*What you need to do*. Which lines of the entries hold the string "computer"? Copy each one.

Records excerpted from a collection
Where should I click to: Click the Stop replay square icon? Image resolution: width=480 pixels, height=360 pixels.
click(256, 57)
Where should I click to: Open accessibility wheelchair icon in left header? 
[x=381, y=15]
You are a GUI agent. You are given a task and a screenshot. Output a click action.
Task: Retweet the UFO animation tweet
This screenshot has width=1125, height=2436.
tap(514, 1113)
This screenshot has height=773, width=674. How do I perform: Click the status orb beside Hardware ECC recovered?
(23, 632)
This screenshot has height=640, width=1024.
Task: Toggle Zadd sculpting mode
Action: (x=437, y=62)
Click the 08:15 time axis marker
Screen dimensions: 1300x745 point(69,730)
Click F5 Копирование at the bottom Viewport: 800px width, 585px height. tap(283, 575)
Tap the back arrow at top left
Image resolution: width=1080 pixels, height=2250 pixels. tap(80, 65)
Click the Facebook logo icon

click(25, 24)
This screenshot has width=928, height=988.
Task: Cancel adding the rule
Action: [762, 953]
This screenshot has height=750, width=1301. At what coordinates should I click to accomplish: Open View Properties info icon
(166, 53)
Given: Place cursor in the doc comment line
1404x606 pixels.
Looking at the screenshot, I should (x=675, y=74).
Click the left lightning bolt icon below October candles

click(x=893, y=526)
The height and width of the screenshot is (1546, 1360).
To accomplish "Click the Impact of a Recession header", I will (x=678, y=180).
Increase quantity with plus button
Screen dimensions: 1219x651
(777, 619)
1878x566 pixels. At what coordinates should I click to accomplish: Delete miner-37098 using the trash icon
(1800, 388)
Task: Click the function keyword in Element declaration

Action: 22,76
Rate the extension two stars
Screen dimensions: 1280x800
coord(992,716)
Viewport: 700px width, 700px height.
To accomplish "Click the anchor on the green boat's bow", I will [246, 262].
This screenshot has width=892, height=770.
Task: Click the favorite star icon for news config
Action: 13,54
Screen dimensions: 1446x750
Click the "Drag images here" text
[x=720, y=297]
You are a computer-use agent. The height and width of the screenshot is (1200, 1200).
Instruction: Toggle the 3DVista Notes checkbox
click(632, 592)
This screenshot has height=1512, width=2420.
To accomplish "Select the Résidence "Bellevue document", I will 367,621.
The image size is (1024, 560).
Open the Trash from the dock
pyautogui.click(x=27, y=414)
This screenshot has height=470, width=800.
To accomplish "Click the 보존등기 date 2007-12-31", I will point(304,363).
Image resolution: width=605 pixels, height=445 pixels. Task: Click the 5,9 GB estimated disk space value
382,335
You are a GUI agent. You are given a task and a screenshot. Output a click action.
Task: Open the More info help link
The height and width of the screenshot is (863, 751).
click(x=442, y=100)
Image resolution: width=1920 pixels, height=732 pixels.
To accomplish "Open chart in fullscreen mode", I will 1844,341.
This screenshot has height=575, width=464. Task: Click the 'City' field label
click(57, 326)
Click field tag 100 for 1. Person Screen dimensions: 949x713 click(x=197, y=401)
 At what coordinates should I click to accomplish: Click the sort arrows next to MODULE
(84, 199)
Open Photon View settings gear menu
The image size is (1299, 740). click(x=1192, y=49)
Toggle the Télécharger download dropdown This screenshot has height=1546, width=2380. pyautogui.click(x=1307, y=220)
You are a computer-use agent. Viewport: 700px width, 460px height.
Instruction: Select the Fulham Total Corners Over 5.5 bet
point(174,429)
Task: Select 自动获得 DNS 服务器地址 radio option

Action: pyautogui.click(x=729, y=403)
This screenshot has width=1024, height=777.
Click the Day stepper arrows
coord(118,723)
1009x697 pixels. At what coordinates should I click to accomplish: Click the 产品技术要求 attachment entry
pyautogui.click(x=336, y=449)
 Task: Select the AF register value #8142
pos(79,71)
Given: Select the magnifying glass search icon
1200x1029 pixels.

*Written answer*.
You are a computer-use agent. The height and width of the screenshot is (1200, 1200).
You are a computer-use agent. Viewport: 700px width, 460px height.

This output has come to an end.